The REP Wrap: UK to publish reporting standards in February

The UK government plans to publish its final Sustainability Reporting Standards next month. According to Corporate Disclosures, a representative for the Department for Business and Trade said it was still processing feedback and intended to release the final standards by the end of February. After that, it’s expected that the Financial Conduct Authority will consult on making the rules mandatory for listed companies.

The EU’s competition commissioner has urged her colleagues not to participate in a regulatory “race to the bottom” in the face of pressure from the US. Teresa Ribera said it was “not by chance that it’s the green and digital agendas that are under threat” in an interview with the Financial Times. “They are the main drivers of competitiveness,” argued the European Commission’s second-in-command, who is responsible for steering the bloc’s competitiveness and climate agendas.

Investor appetite for green debt is still booming, according to recent research from Bloomberg Intelligence. The data showed global green bond and loan issuance reached a record $947bn in 2025, despite a clampdown on sustainable finance in the US and elsewhere.

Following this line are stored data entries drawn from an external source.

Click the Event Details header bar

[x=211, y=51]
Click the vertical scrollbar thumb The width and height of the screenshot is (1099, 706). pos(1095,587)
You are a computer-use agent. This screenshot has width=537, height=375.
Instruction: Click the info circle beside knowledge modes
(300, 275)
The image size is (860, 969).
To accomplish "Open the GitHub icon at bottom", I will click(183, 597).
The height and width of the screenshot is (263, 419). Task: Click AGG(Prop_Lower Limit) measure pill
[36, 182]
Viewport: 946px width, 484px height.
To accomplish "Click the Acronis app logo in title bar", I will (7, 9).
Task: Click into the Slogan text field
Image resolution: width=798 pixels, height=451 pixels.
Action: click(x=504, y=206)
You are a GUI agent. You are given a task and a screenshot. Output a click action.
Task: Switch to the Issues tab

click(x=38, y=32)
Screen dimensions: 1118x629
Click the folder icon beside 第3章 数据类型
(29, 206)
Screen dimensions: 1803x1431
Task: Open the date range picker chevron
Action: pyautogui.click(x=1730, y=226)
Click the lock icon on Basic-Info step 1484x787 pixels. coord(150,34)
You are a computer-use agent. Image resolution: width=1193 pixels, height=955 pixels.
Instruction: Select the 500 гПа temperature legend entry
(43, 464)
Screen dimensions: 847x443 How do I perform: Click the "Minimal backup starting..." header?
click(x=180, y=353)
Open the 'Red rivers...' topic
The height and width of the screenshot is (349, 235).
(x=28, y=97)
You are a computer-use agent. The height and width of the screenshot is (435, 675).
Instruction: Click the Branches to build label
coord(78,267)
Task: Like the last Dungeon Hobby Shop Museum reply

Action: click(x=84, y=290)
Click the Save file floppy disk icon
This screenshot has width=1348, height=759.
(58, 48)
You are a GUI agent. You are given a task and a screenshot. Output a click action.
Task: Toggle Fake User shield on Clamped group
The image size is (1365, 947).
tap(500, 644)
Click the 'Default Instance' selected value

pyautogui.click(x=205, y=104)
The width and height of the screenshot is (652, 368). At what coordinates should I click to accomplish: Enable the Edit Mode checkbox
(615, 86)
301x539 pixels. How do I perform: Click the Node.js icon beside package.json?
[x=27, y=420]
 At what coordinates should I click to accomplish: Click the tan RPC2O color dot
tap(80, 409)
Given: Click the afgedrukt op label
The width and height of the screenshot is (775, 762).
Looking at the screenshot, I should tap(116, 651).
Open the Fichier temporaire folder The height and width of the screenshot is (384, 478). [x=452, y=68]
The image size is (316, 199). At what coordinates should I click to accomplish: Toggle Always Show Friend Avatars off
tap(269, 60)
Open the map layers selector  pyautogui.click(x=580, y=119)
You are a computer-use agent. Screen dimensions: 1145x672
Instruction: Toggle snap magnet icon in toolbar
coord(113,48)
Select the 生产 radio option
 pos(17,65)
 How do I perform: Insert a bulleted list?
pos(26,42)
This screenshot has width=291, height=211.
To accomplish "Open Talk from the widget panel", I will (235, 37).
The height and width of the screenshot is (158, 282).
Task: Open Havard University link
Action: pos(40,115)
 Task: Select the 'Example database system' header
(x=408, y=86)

Elsewhere, Bloomberg also found banks were making more money by financing green projects than by working with fossil fuel companies, for the fourth consecutive year. Lenders generated some $3.7bn of revenue from underwriting climate-related debt in 2025, compared with around $2.9bn from oil, gas and coal, according to the data.

Hong Kong’s Accounting and Financial Reporting Council has launched a consultation on a planned regulatory regime for sustainability assurance. The proposal is that all companies subject to mandatory sustainability reporting should also be required to get those reports independently assured, with limited assurance rules being phased in.

Taiwan’s Financial Supervisory Commission has updated its rules to mandate dedicated chapters on sustainability-related financial information in some listed companies’ annual reports. The chapters must be approved by the board of directors. The development, which also sees the publication of key provisions for sustainability reporting, is part of Taiwan’s commitment to adopt ISSB-style disclosure standards.

Taiwanese bicycle maker Giant has completed all compensation payments to migrant workers after US authorities identified “forced labour indicators” in its business. The company’s ‘corrective action plan’ is estimated to have cost it around $3-4m, and it hopes it will be sufficient to get a Withhold Release Order removed by US Customs and Border Protection.